In 1976 two sixth-form students at Hillary College in Otara challenged to three other Auckland schools to a performance competition - a celebration of their different cultures.
It was small but a big success - the competition, held on a makeshift stage on Hillary's sports field, was won by Mangere College. Boaz Raela, one of those organisers, thought it was just a one-off.
Yet in 10 days' time, the 40th ASB Polyfest will feature more than 60 schools in a four-day festival - with around 10,000 students performing on six stages before an audience of up to 100,000. It's become the largest Pacific Island cultural performance festival in the world - and a symbol of the growing diversity of Auckland, the largest Pacific city on the globe.
The event's original purpose was to maintain dance and other traditions among young Polynesian and Maori.

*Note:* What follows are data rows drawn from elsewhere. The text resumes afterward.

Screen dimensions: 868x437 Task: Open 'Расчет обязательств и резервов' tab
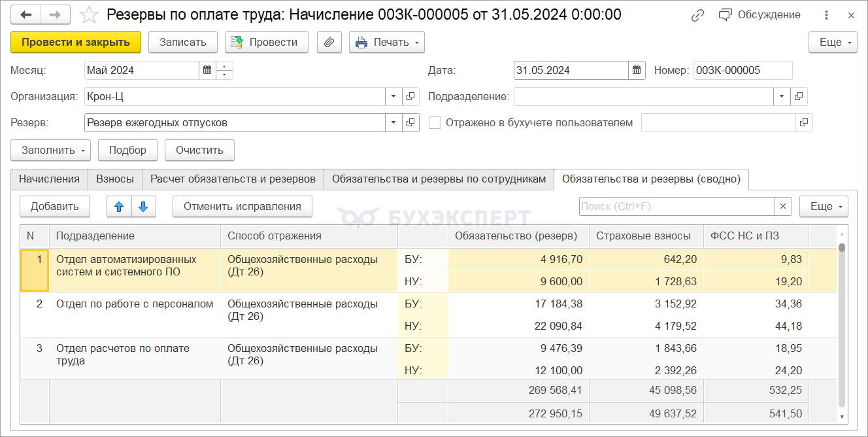tap(233, 179)
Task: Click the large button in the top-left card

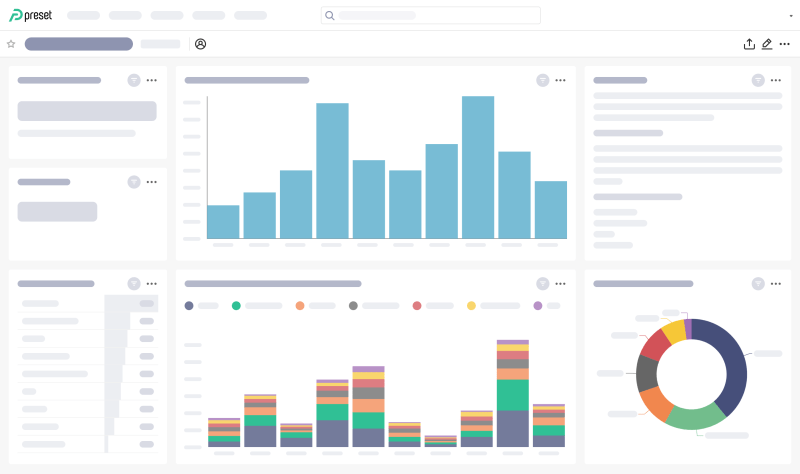Action: point(87,111)
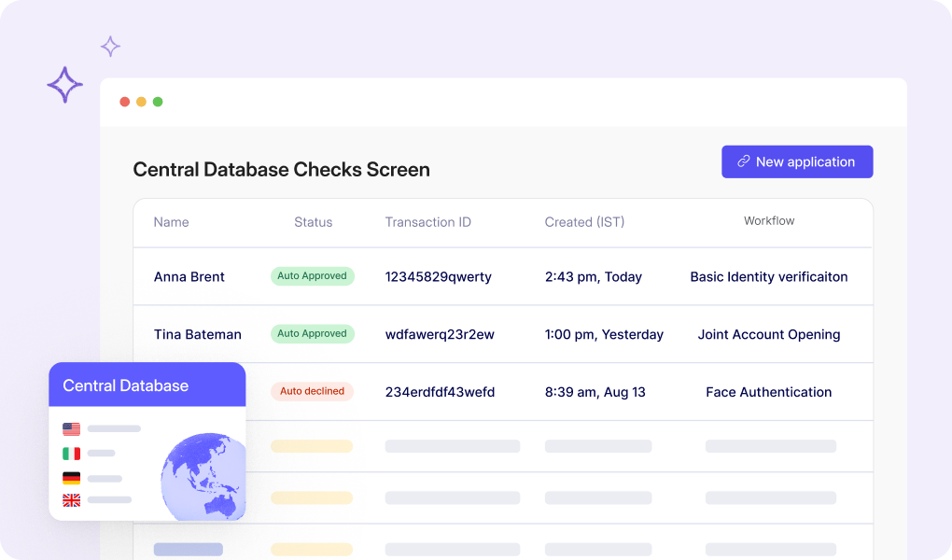Click the large sparkle decoration on the left
The height and width of the screenshot is (560, 952).
64,85
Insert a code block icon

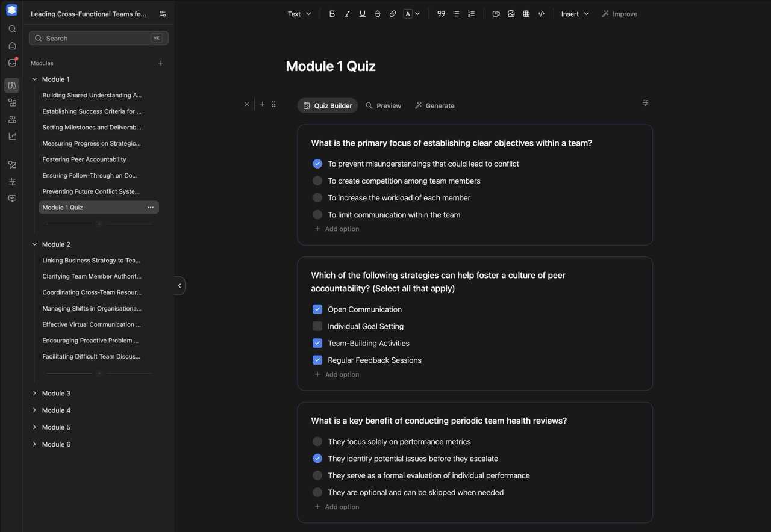[542, 14]
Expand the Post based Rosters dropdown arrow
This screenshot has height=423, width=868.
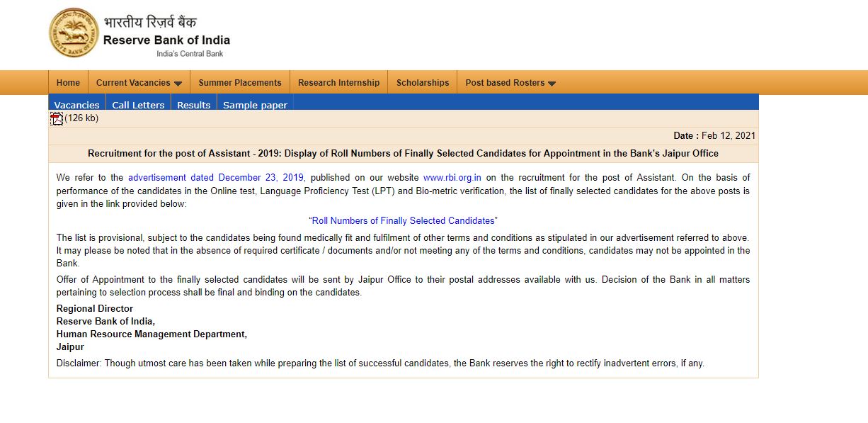tap(552, 83)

This year's festival at the Manukau Sports Bowl will feature Samoan, Tongan, Cook Island, Niuean and Maori performances, as well as a diversity stage with cultural groups from Fiji, Tokelau, China, Korea and India.
"The whole idea is students coming together, enjoying one's culture and appreciating other cultures These [festivals] are the sorts of things that unite us," Cook Island-born Raela said, when he returned to the festival three decades later, tutoring Takapuna Grammar School's Maori performance group.
Next weekend is the 23rd birthday of the first Pasifika Festival - which calls itself the biggest celebration of Pacific Island culture and heritage in the world.
It began in 1992 when the South Pacific Island Nations Development Association joined forces with the Auckland City Council to put on a festival aimed at bringing the city's Pacific communities closer. Within a decade, the crowds at Western Springs Park had swelled to 50,000; last year over 80,000 people wandered between 10 authentic Pacific Island "villages" and 11 performance stages.